Stimuler la fermeture de la bouche pour éviter la perte de salive ou faciliter la fermeture des lèvres sur la cuillère

  • Avec une débarbouillette douce et sec, faites des mouvements de massage sur le visage de l’enfant en direction des lèvres pendant 20-30 secondes avant les repas. Les mouvements doivent partir: a) du haut des joues pour descendre vers les lèvres, b) du menton pour se rendre aux lèvres et c) de la base du nez vers les lèvres. La pression exercée dans le massage doit être agréable à l’enfant. Le mouvement peut être modéré à plus rapide. Si l’enfant préfère un rythme plus lent, ajustez les mouvements.
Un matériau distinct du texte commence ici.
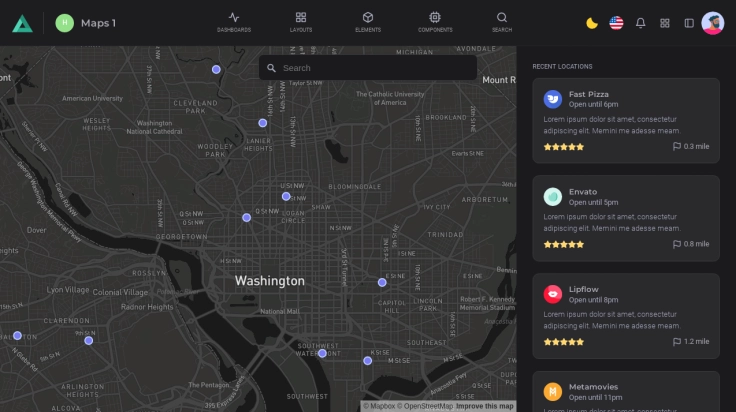The image size is (736, 412).
Task: Open the apps grid icon
Action: click(665, 23)
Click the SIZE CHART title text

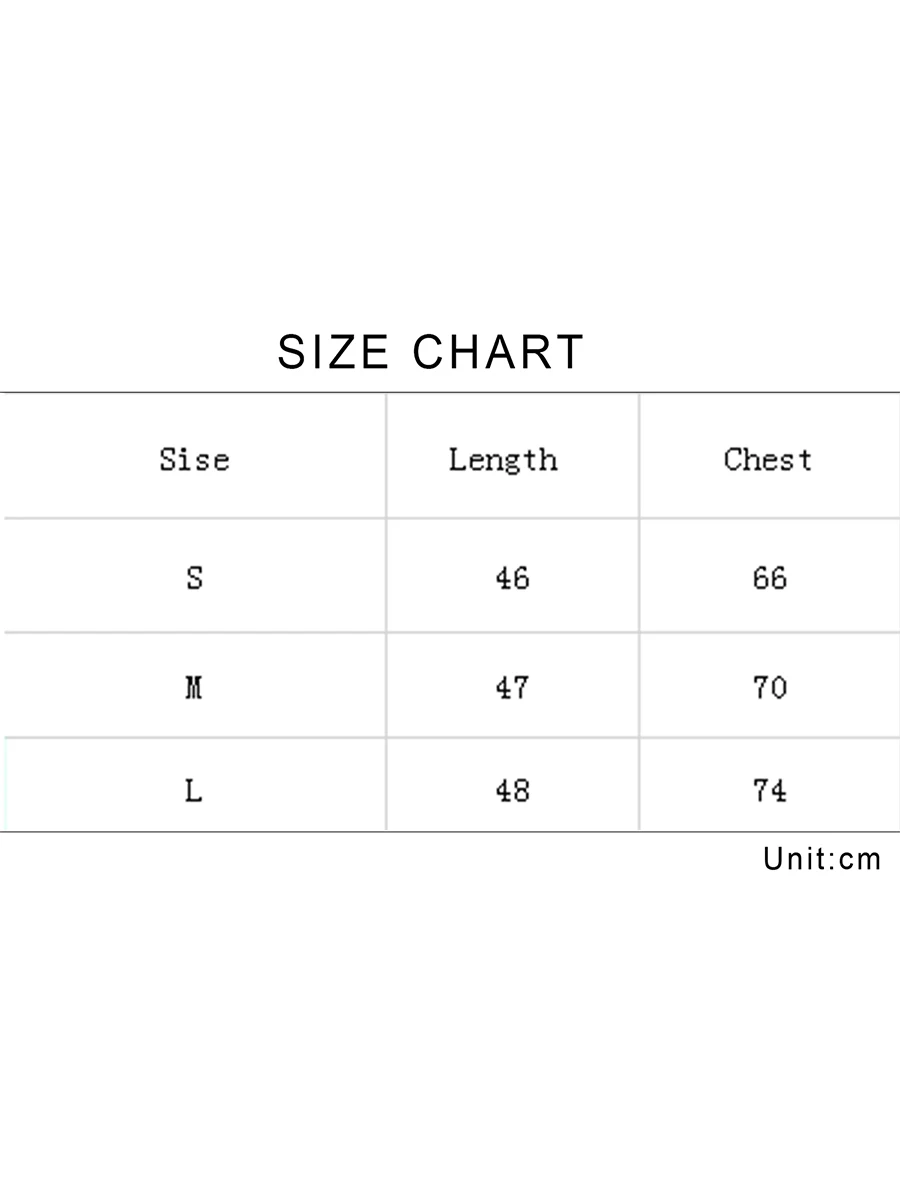pos(431,352)
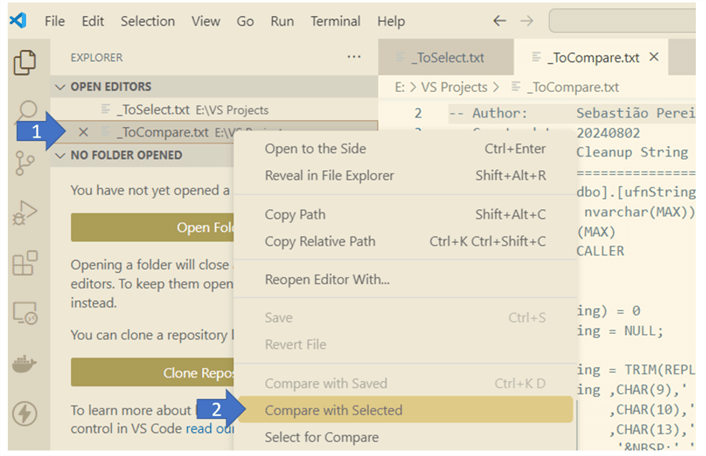Click Select for Compare menu entry
The width and height of the screenshot is (706, 456).
pos(321,437)
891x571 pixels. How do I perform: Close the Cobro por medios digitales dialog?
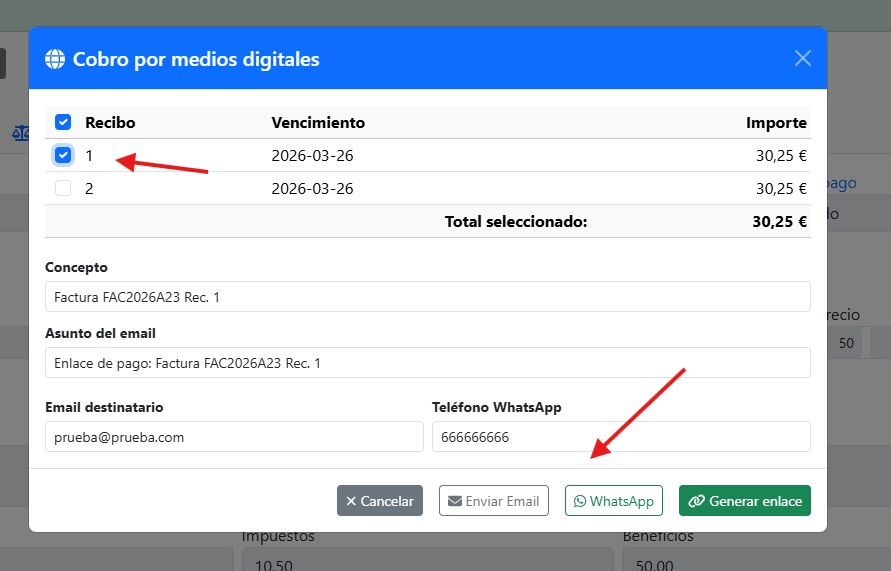pos(802,58)
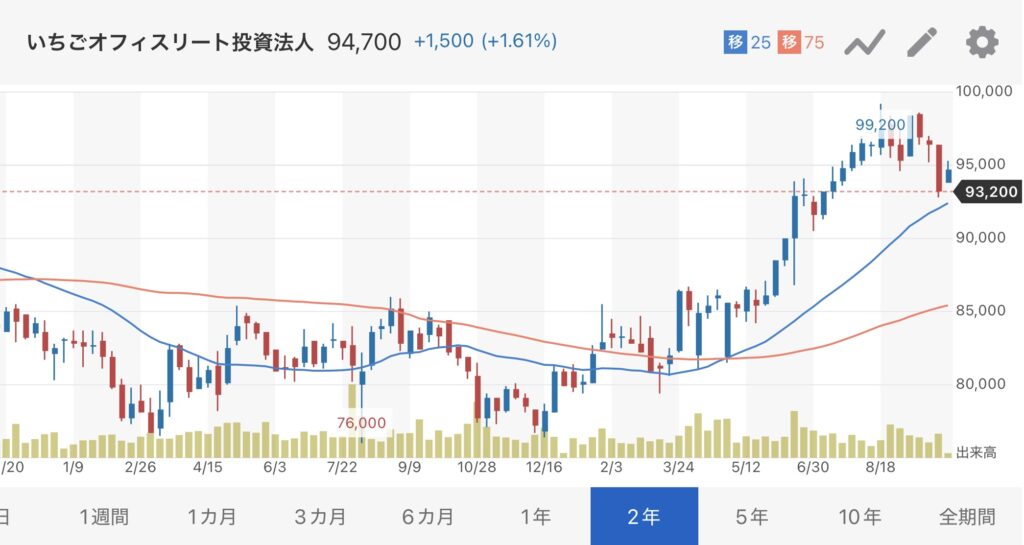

Toujours faire les deux côtés du visage de façon similaire.
  • Si l’enfant refuse que vous lui touchiez le visage, débutez par un jeu où l’enfant reçoit la débarbouillette dans le visage (ex.:jouer à la cachette) puis allez vers les mouvements mentionnés précédemment.
  • Avec votre index et majeur, touchez l’enfant dans la zone autour de la bouche dans un mouvement continue ayant une pression modérée. Le mouvement doit se faire toujours en direction des lèvres. Par exemple, débutez en partant sous le nez et arrêtez lorsque vous toucher les lèvres. Le mouvement de pression faite avec les doigts doivent faciliter la fermeture des lèvres. De faire cet exercice dans les minutes précédents le repas aide les muscles et le système sensoriel à se préparer à fermer les lèvres lorsque se présentera la cuillère.

Fournir une stimulation sensorielle aux gencives pour faciliter la modulation de l’information et obtenir des réponses adaptés aux aliments

  • En utilisant une brosse douce pour enfant ou votre index, frottez doucement les gencives (au-dessus et en-dessous des dents) en appliquant une pression moyenne. Débutez au milieu de la bouche vers un mouvement vers l’arrière de la bouche.
  • Si l’enfant refus cet exercice, utilisez une bosse électrique pour lui masser les gencives

Stimuler les mouvements de la langue pour obtenir la production du bolus lors de l’alimentation

  • En utilisant la brosse en dent douce pour enfant, faites des mouvements de pression sur le milieu de la langue pour que celle-ci forme un « U ». Maintenir pendant 2-3 secondes avant de relâcher.
  • Allez toucher l’intérieur des joues et demandez à l’enfant de venir toucher avec sa langue (s’il peut comprendre la consigne)

Ces suggestions ne remplacent pas une évaluation faite par un professionnel de la santé pour établir un plan d’intervention individualisé pour un enfant. N’hésitez pas à consulter un ergothérapeute de votre région pour recevoir un soutien personnalisé.